The National Association of Realtors likes to collect data. Every once in awhile, some of that data comes across my desktop. And I like to share some of that information with you, the readers of my blog post.
An item that came across my desktop today was about the median time that a family stays in their home. This used to be an average of 6 years.
But starting in 2008 that time frame has been creeping up. In 2011 it reached nine years and has been staying between 9 and 10 years since. It’s an increase of almost 50%.
So why are people staying in those homes longer? A lot of the homeowners are stuck in their home. When the housing prices hit a peak in the mid-2000s, and then took a drop, many homeowners were in a negative equity situation. That means that their mortgage amount was higher than the house was worth. So unless they have the extra cash available, they couldn’t sell their house.
Now if you don’t need to sell your house that’s not a problem. But if they did need to sell, for whatever reason, maybe a job transfer or they just didn’t have the money to keep up the payments, then they had to go into the short sale type situation.

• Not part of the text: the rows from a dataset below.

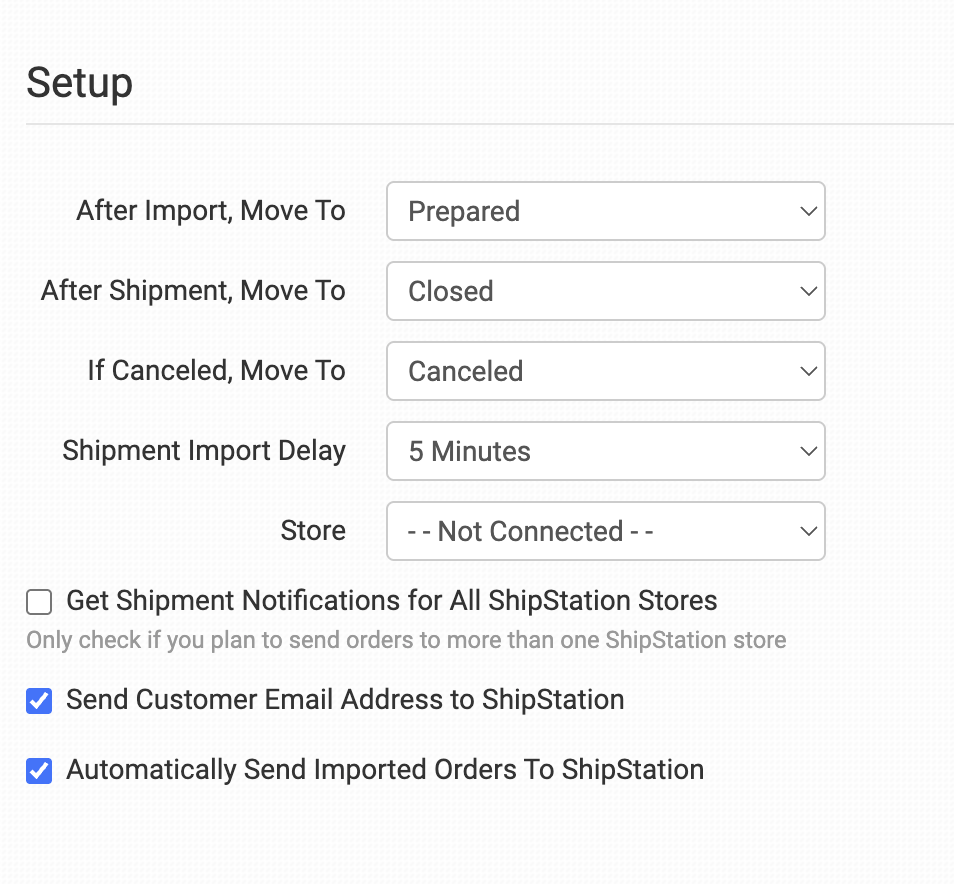This screenshot has width=954, height=884.
Task: Open the After Import, Move To dropdown
Action: [605, 211]
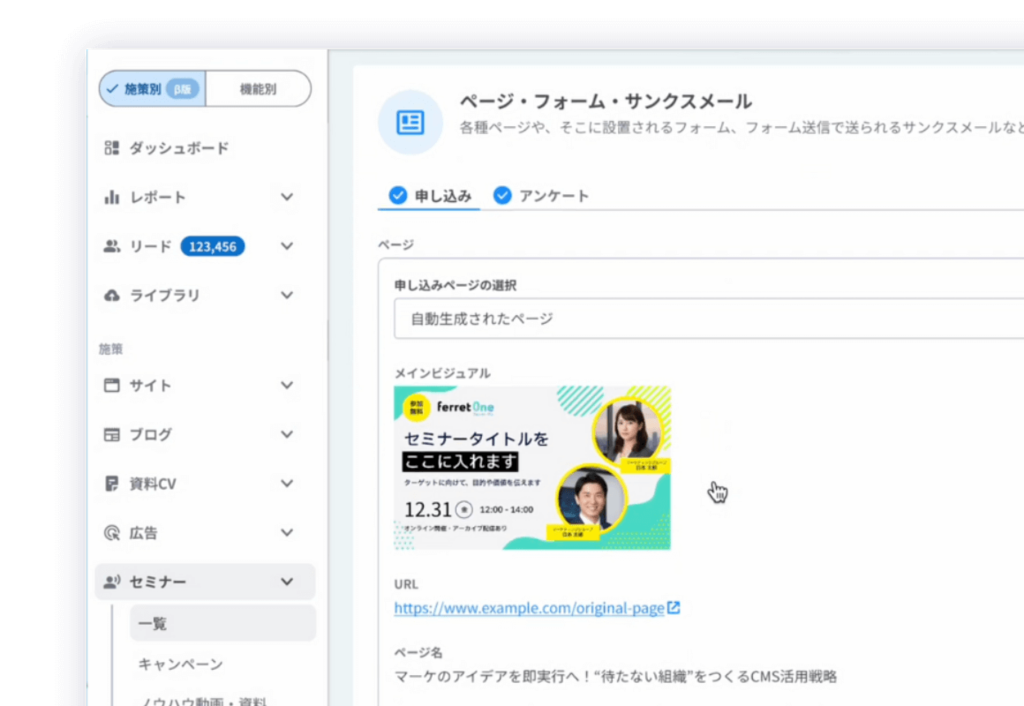Open キャンペーン under the セミナー menu
The image size is (1024, 706).
(x=180, y=664)
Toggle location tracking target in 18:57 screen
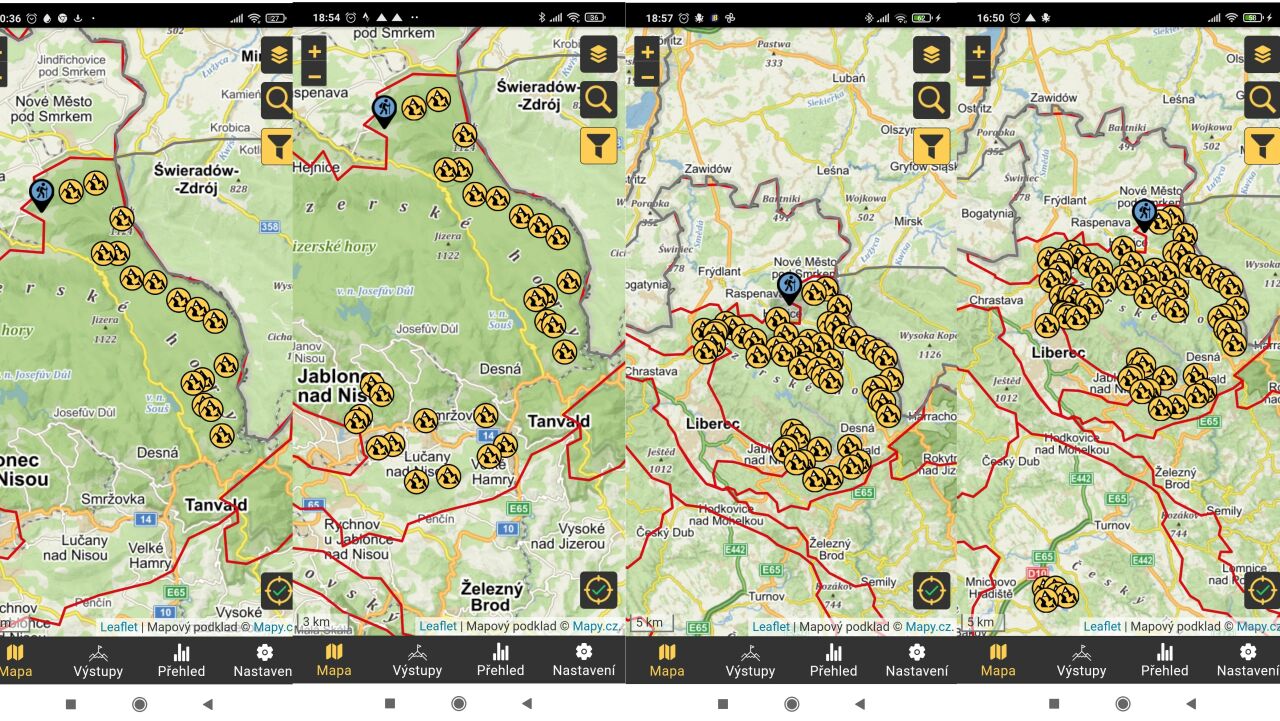1280x721 pixels. click(x=931, y=591)
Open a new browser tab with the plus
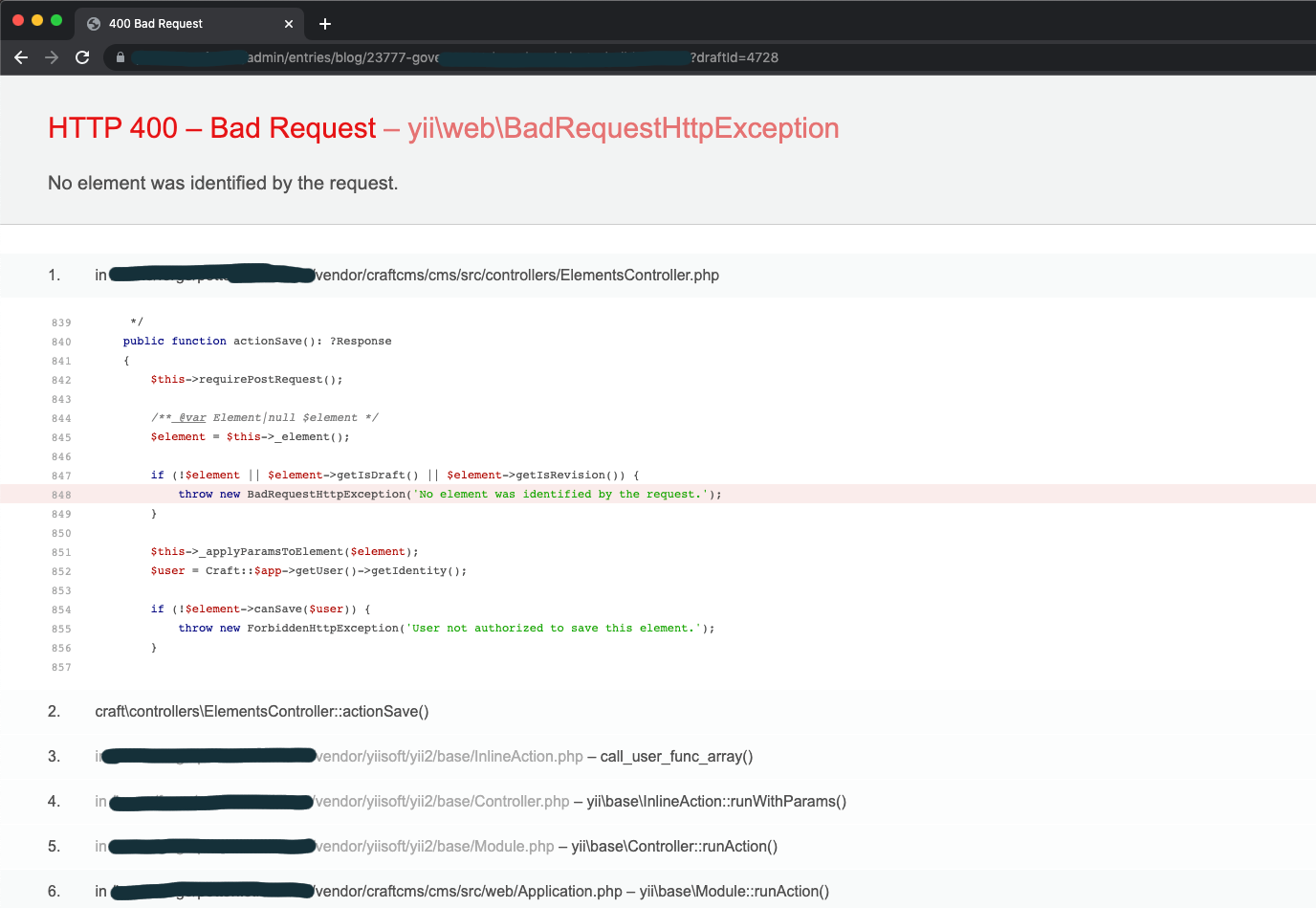 click(323, 23)
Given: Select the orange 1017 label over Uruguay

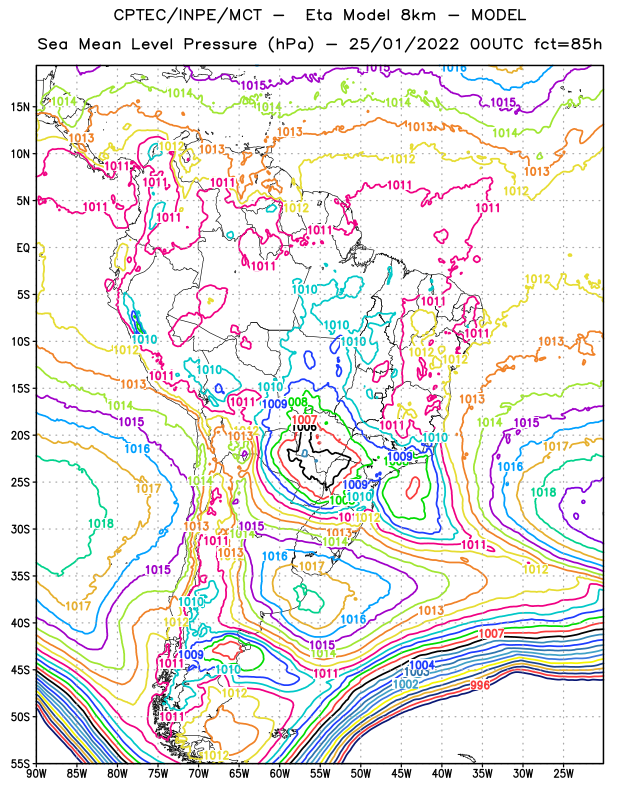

But now home prices have risen, making a possible for many people to sell their home and move into something nicer, Today we have an improved economy, and this is good for the housing market.
Many families are in a house which is not suitable for them anymore at this time. It could be empty nesters living in the Old Colonial, or a Millennial couple living in the small condo that no suits their family. These homeowners are already to make a move, and if you didn’t have such a shortage of available housing inventory they probably would.